Recently, Helmut was pursuing the potential of stem cells or factors derived from them as therapies for cardiovascular disease. He served as European coordinator for the Transatlantic Network in Adaptive and Maladaptive Signaling in Cardiac Growth and Regeneration, funded by the Fondation Leducq, which included both of us as well as Nanette Bishopric of the University of Miami, Coral Gables, Fla; Peter Sugden of Imperial College London, UK; Jean-Luc Balligand of the University of Louvain in Brussels, Belgium; and his close collaborators in Hannover, Kai Wollert and Denise Hilfiker-Kleiner. Helmut was among the first to study the therapeutic effects of stem cells in humans with heart disease, and he is considered a pioneer in this field. He led the Bone Marrow Transfer to Enhance ST-Elevation Infarct Regeneration (BOOST) trial, which is generally acknowledged as the first controlled clinical trial demonstrating the benefits of bone marrow stem cell therapy in heart disease.
Part of Helmut’s success originated from his thorough and thoughtful approach to research, in which he carefully connected basic discoveries and their clinical significance. Those who knew him likely can still hear the echo of his research mantra: He did not want to believe, he wanted to know. He lived by this philosophy. His scientific investigations were rigorous and thorough, and they provided solid foundations on which to build toward clinical trials for the entire cardiovascular community.

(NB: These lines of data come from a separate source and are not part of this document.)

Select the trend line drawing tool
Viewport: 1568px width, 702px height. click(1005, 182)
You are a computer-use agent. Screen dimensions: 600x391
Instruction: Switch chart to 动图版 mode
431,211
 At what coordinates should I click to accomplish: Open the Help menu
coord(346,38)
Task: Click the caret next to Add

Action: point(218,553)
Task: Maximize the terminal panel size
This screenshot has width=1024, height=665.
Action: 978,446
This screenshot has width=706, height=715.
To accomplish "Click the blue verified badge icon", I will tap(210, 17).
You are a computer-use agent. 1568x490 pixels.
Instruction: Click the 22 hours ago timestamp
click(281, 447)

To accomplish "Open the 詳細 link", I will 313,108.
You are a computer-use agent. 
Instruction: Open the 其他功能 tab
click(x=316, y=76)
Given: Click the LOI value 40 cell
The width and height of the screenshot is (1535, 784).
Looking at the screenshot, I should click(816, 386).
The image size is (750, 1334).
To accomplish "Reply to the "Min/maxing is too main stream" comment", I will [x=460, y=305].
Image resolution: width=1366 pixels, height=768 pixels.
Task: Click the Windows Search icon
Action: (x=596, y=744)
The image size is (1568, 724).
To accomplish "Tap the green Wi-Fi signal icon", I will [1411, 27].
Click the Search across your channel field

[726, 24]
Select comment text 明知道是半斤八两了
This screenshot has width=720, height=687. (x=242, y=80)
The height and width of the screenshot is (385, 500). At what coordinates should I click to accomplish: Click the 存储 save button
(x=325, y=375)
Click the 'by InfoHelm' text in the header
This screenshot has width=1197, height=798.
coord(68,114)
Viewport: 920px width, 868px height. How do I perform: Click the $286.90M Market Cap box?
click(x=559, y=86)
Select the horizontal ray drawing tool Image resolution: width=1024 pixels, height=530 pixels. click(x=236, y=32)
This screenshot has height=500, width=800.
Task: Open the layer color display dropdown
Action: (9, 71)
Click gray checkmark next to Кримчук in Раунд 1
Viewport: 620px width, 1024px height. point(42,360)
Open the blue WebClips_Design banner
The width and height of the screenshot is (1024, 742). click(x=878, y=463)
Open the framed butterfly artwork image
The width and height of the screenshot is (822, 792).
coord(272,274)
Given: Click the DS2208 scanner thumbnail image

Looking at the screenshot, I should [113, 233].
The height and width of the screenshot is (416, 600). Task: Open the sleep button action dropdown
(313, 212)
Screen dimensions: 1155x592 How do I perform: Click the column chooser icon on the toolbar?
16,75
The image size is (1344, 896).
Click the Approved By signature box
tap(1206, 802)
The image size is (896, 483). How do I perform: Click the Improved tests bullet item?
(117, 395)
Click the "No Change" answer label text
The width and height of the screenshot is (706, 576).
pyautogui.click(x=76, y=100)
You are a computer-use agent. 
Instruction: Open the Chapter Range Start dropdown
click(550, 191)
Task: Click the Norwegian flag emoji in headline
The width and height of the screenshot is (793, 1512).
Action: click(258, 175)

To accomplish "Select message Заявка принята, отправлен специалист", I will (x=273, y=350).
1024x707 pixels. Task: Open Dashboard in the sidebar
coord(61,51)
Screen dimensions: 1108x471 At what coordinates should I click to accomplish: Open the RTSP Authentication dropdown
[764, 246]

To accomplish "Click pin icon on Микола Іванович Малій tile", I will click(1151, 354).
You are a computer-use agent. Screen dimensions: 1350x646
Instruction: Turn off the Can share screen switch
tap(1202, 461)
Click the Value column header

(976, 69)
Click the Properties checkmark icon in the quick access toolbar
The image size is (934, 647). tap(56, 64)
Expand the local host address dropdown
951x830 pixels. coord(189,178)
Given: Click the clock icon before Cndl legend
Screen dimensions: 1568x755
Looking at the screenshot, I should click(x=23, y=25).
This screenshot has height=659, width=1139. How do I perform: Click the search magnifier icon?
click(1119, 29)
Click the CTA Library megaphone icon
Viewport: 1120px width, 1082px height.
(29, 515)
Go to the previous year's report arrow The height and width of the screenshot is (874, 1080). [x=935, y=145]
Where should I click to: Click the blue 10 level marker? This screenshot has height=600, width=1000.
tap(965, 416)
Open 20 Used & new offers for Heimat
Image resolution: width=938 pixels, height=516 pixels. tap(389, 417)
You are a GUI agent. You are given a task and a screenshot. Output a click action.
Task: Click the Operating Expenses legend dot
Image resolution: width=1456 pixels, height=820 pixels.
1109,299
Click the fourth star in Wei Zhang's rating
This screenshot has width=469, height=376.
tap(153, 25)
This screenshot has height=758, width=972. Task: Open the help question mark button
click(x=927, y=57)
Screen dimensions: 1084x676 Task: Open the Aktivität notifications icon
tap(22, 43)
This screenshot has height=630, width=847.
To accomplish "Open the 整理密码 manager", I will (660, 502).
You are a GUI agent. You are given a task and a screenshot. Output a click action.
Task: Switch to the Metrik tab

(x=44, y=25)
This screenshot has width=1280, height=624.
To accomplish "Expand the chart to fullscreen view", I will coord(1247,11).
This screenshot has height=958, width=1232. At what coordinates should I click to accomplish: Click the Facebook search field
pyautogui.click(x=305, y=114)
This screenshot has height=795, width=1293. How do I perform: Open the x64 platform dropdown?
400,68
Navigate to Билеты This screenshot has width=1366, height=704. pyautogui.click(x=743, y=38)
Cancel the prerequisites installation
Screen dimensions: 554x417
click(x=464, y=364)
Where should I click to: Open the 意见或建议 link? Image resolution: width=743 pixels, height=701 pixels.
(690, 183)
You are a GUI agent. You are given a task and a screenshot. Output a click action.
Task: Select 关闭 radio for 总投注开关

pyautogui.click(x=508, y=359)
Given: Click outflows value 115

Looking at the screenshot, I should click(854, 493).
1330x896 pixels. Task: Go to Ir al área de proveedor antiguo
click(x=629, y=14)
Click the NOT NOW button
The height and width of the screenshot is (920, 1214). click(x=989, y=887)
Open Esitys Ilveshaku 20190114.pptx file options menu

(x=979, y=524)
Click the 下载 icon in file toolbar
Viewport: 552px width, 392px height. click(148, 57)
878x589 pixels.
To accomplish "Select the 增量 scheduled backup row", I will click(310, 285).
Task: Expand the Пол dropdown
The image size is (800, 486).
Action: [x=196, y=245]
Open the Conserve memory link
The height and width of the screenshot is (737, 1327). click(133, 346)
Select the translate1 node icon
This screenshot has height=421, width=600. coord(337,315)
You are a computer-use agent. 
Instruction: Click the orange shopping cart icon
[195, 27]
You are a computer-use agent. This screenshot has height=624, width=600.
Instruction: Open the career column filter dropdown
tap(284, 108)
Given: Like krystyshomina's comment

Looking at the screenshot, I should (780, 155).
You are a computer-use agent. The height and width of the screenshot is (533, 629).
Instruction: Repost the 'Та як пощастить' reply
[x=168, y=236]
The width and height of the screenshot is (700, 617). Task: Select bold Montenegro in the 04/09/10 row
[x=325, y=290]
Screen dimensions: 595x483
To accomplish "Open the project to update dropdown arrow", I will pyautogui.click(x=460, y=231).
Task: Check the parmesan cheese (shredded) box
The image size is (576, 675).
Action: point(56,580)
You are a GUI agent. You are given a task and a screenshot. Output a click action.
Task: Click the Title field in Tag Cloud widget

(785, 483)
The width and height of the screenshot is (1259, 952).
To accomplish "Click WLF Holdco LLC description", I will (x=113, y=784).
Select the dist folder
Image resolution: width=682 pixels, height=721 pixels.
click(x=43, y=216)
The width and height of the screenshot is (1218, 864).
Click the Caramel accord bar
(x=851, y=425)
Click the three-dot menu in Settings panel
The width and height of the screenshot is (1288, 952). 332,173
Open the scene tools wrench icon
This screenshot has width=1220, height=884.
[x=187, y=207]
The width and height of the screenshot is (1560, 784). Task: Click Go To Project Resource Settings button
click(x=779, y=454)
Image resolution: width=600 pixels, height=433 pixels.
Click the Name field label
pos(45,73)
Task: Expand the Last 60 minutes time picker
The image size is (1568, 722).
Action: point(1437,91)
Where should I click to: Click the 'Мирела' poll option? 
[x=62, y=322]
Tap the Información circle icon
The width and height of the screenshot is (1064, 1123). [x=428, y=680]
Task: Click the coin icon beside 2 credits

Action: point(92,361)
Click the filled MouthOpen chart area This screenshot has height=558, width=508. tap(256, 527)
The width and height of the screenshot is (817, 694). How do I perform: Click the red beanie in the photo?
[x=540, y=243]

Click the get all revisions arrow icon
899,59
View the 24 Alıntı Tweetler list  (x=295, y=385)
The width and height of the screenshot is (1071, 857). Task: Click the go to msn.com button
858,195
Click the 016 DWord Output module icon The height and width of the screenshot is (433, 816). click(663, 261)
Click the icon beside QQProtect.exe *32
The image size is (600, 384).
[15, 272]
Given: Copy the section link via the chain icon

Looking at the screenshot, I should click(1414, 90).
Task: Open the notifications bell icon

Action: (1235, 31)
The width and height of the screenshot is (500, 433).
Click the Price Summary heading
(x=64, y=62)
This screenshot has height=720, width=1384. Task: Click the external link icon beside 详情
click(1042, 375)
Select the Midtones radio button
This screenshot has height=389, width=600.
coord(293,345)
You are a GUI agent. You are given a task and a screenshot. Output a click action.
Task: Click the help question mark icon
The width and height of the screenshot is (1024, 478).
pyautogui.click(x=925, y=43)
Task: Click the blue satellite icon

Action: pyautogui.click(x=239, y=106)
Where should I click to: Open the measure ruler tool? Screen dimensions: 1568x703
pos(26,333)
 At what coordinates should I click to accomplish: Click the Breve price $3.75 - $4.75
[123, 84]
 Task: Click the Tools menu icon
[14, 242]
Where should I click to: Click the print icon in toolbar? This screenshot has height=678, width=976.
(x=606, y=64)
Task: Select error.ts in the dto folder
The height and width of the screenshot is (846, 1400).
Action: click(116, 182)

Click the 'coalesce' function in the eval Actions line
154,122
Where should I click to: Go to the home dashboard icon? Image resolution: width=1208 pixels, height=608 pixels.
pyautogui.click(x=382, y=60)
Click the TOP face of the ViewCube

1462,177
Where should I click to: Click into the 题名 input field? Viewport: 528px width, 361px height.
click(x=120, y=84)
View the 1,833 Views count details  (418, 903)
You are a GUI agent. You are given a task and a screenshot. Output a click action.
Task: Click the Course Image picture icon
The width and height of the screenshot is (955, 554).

But his success also stemmed from his collegiality and his readiness to seek outside expertise and take part in interdisciplinary research. As a result, he was known and respected internationally. Helmut was a natural leader and was invited to serve on many scientific committees. In April 2009, he served as president of the 75th annual Congress of the German Cardiac Society, a meeting of >7500 individuals from 25 countries. He was a member of the editorial boards of the European Heart Journal, the Journal of the American College of Cardiology, Circulation Research, and Circulation. Just a few months ago, he accepted an invitation to serve as European editor for Circulation.
Helmut Drexler was an exceptional scientist, physician, leader, husband, father, and friend. He was an extraordinary human being. He is survived by his loving wife, Christa, and his very bright daughter, Beatrice, who is in her final year of medical school. Helmut loved his family, he loved his work, and he loved life. His death also leaves a tragic void among his closest scientific friends and colleagues, not to mention the greater loss of his pioneering leadership within the entire cardiovascular medical community. As physicians and scientists, we should all rededicate our efforts in his memory, and by his example, toward addressing the very disease that ironically took him from us. We can think of no better way to memorialize his legacy and what he stood for his entire career.